TASK TO COMPLETE: Write out again, exactly, the lines below starting at the one with "Task: Click the BTC asset row value $129.39B" and ending at the one with "Viewport: 1080px width, 744px height.".

DATASET EXCERPTS:
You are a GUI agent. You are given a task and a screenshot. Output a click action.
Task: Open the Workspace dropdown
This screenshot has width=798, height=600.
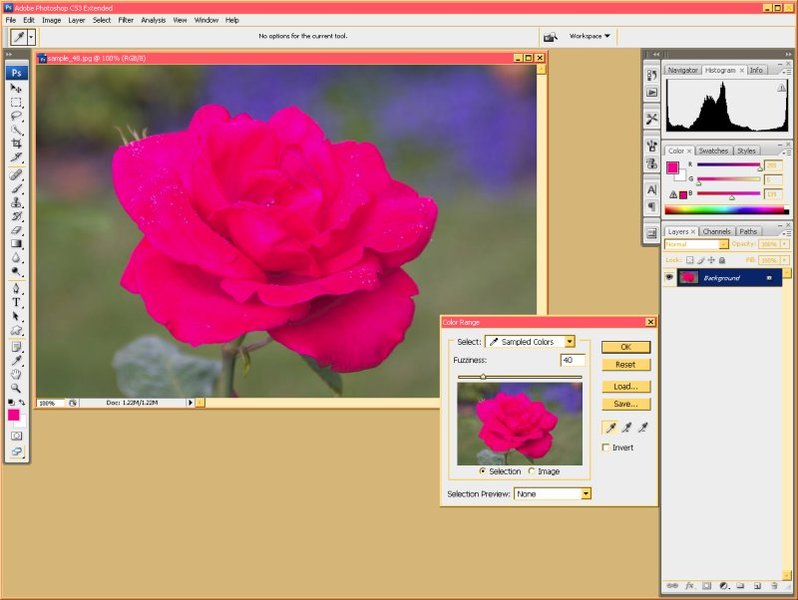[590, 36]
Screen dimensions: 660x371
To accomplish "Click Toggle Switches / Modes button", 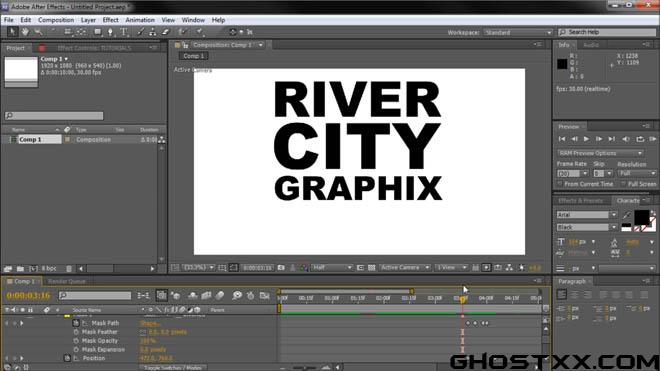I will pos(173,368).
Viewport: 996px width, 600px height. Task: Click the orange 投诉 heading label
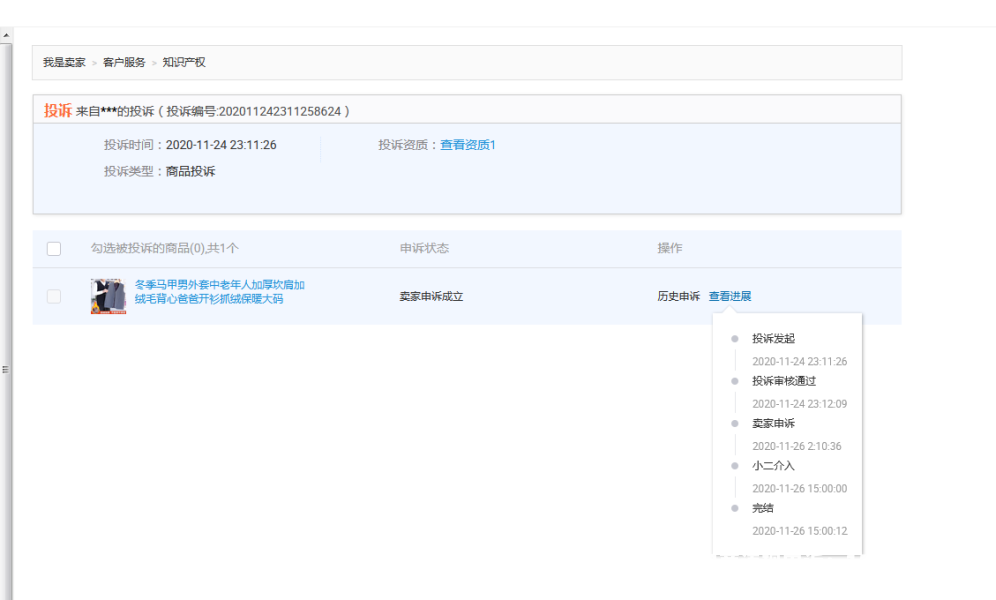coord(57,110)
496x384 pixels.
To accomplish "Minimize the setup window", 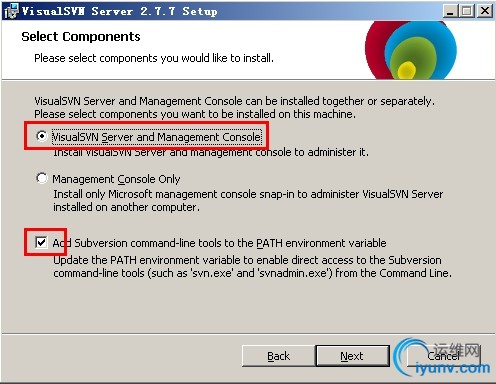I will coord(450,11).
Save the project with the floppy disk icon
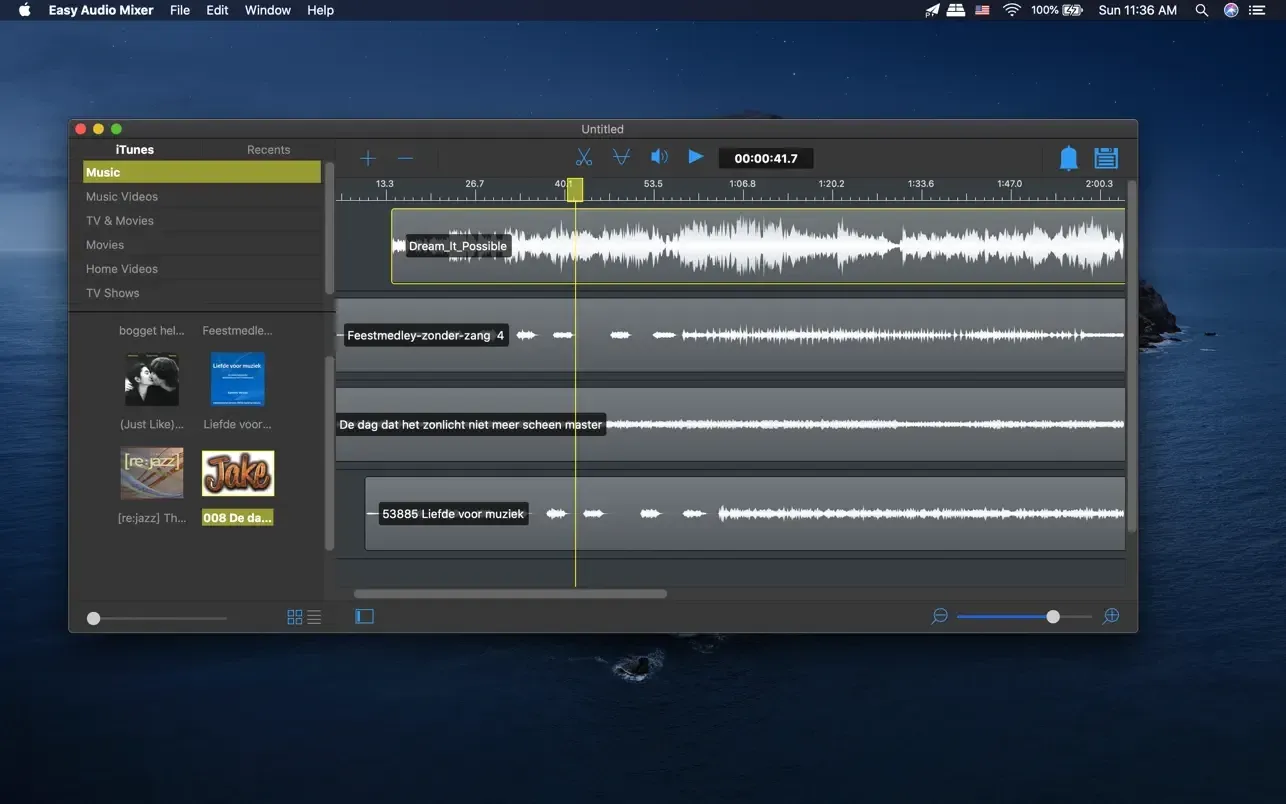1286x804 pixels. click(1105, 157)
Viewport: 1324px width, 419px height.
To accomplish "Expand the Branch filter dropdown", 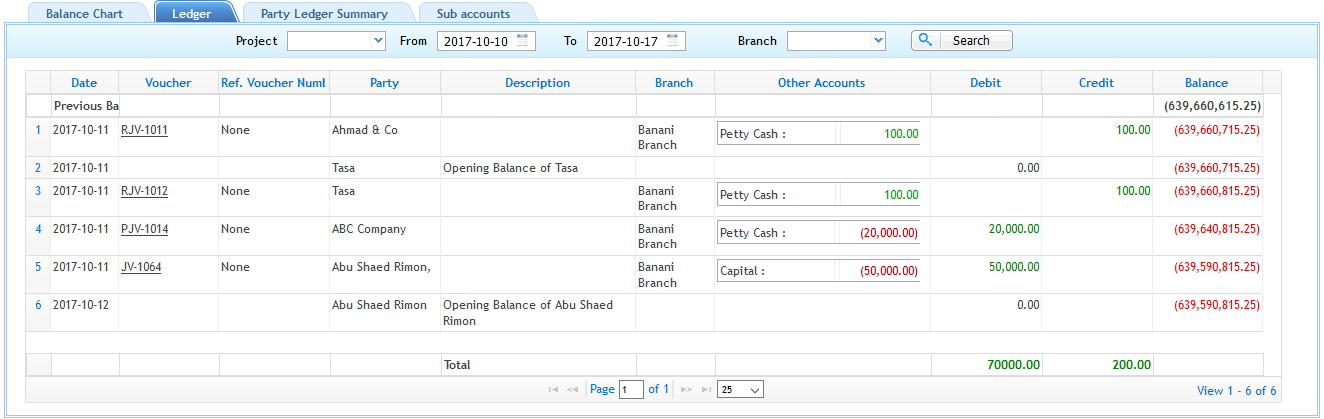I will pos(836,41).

* * *

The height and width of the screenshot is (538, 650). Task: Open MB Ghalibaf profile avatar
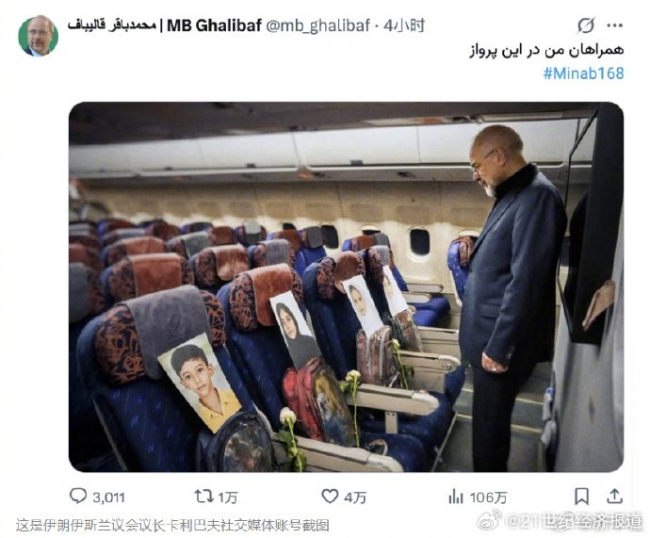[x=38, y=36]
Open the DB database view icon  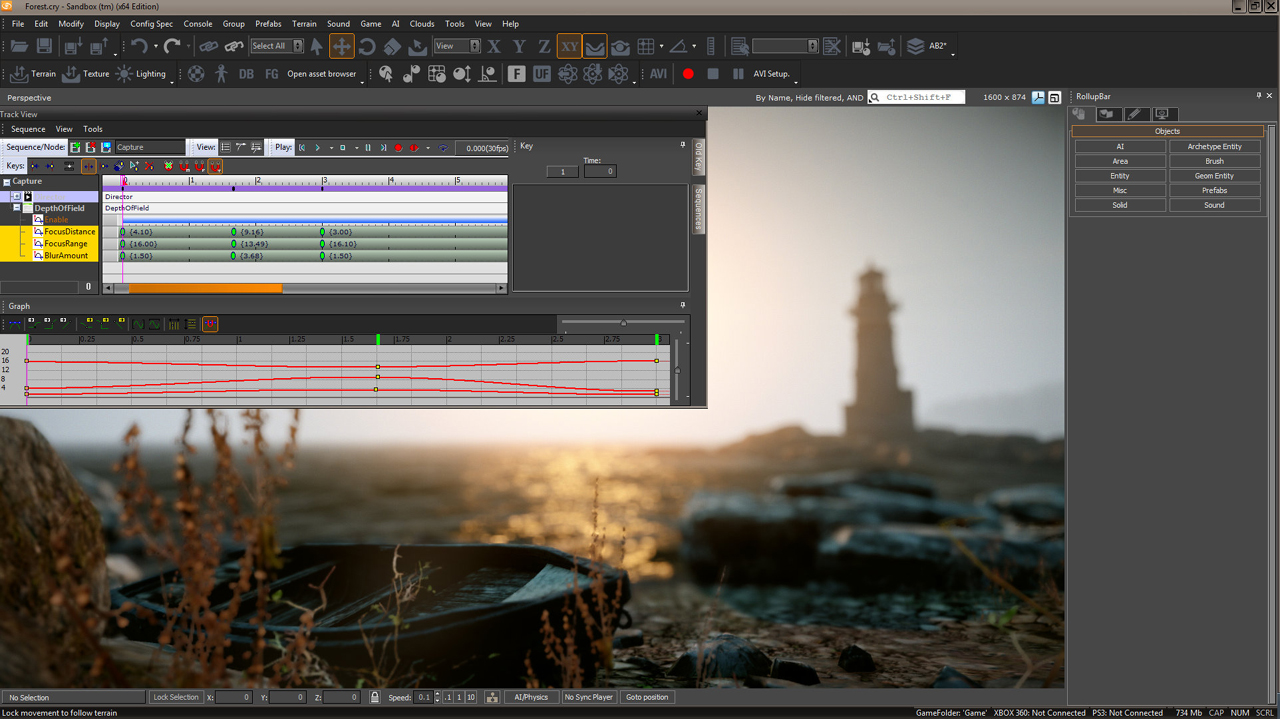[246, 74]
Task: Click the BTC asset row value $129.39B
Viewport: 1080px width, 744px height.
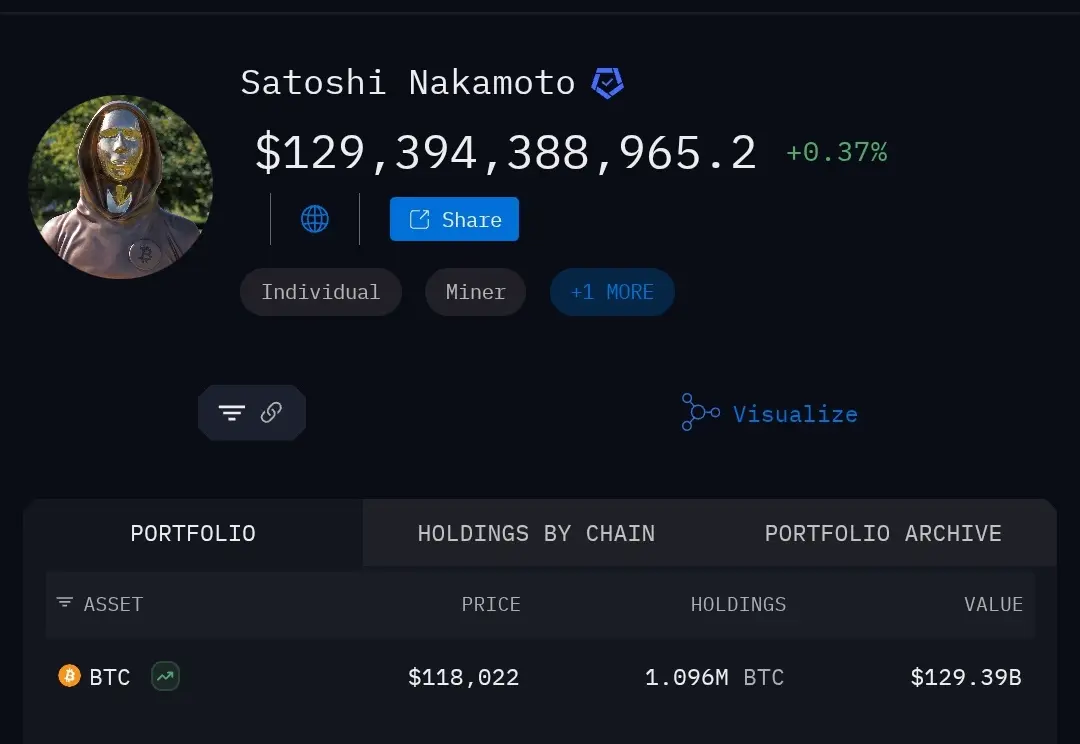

ANSWER AREA:
Task: Click the BTC asset row value $129.39B
Viewport: 1080px width, 744px height.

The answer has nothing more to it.